The tourists are as doomed as those heroes in Saturday morning matinee serials who were exhausted, tied up and at the mercy of an implacable foe. But at the start of the next week, inexplicably, implausibly, in one bound they were free.

That is what England must achieve in Mohali tomorrow to stay alive in the series. All the right noises were emanating from a subdued camp yesterday as they prepared for the short 140-mile journey from Delhi but this is different from playing in the right way.

In only five days, it has become shockingly apparent that England are still considerably short of the necessary aptitude for limited-overs cricket in subcontinental conditions. Had they fancied a team song to cheer them up they could hardly have gone beyond: "Tell Me the Old, Old Story".

That England came here as a work in progress was always clear, but two victories at home this summer, breasting the tape just ahead of Sri Lanka and taking full advantage of the English climate to see off India before the home straight, might have enhanced their real quality.

England prepared well here for 12 days before the series started and there was a genuine feeling that they could beat an Indian side, tired and deflated after their recent excursion to England, for the first time in 26 years away from home. Instead, England made insufficient runs, outwitted both by spin bowling, in the first match, and by extremely smart seam, in the second.
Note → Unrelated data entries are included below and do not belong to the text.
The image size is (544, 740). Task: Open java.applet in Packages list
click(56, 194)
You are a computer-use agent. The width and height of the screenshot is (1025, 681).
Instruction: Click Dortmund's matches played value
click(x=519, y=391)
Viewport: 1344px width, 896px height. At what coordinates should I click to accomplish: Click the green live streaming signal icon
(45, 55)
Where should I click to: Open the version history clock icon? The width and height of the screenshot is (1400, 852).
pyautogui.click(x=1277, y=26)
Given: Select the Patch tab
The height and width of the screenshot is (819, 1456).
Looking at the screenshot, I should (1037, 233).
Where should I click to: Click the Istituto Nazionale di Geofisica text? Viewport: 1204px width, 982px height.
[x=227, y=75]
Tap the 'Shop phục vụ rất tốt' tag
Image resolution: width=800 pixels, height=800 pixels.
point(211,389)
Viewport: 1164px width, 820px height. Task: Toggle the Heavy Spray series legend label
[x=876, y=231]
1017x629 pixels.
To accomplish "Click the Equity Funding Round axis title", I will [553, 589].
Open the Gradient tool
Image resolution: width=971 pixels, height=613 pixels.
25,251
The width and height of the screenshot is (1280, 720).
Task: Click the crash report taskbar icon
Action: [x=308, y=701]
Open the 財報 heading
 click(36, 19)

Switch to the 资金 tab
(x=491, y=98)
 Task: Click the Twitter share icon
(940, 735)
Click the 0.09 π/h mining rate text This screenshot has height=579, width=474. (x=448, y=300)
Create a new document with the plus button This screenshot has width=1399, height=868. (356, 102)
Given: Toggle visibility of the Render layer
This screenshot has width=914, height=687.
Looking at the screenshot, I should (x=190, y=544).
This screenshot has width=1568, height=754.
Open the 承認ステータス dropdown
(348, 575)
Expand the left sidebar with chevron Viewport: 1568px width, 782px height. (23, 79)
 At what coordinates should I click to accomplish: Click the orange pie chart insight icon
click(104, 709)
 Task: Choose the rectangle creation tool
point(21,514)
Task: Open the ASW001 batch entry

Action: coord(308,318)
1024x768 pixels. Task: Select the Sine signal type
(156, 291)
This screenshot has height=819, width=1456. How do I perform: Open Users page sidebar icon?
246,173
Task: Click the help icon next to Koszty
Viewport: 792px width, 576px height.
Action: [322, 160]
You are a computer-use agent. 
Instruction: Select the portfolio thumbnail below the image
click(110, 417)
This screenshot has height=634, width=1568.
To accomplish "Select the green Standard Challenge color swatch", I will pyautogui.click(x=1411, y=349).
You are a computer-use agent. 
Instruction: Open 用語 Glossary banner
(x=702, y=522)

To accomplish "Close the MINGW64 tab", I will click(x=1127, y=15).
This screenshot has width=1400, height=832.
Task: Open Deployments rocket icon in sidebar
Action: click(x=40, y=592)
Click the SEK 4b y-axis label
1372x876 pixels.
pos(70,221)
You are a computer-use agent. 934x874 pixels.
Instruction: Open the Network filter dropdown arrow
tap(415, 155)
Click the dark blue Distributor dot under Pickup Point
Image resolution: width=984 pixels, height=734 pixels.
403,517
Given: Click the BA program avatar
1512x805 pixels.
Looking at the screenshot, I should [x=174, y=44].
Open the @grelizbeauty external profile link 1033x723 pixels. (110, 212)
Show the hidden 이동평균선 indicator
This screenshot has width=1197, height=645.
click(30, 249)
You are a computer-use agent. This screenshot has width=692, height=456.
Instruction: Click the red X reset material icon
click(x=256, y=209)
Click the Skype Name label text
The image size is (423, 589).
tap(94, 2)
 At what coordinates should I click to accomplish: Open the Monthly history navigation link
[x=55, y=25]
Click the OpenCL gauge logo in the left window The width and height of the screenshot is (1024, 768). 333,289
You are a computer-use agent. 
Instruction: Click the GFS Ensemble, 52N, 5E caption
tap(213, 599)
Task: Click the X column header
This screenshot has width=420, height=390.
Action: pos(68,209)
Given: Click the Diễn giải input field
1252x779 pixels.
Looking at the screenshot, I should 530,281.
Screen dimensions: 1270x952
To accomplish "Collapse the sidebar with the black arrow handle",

Their own bowling has adapted slowly and has looked the poorer for having no response to Indian batsmen elated to be back in a place where the ball is not extravagant in bounce and sideways movement. By the end of Monday's defeat by eight wickets (with 80 balls to spare), which followed the 126-run reversal in Hyderabad, the fielding had fallen apart at the seams.

Their tactic of sledging the opposition, for which they were warned by the umpire, Billy Bowden, had perished before Virat Kohli's flashing blade. England, apparently, were responding to India's unruly language in the summer but somebody might tell Jade Dernbach, for one, that it is unwise to be climbing into your opponents when they are 200 or so for two, no matter how many tattoos you have.

Nobody at least is hiding from the truth. "We just haven't played well enough," said Samit Patel, one of the five batsmen who made more than 30 but fewer than 50, a scandalous waste, on Monday. "I believe we are not far away."

If that is the view of them all, and it probably is, the paucity of England's performances and the authority of India's make it easier to agree with the former part of the statement than the latter. England will have to make changes.

Ian Bell will come in to the middle order, though it is time that England seriously contemplated him as an opener. Scott Borthwick, poor blighter, might be asked to subdue India's finest with his attacking leg spin. It is a long shot but it may be the only shot. Patel and Dernbach may be vulnerable, though balance in all things has suddenly become difficult. It must be achieved in the composition of the XI and in the need to win now while still planning for the future by holding on to your selection beliefs. With one bound they were free may be all they have.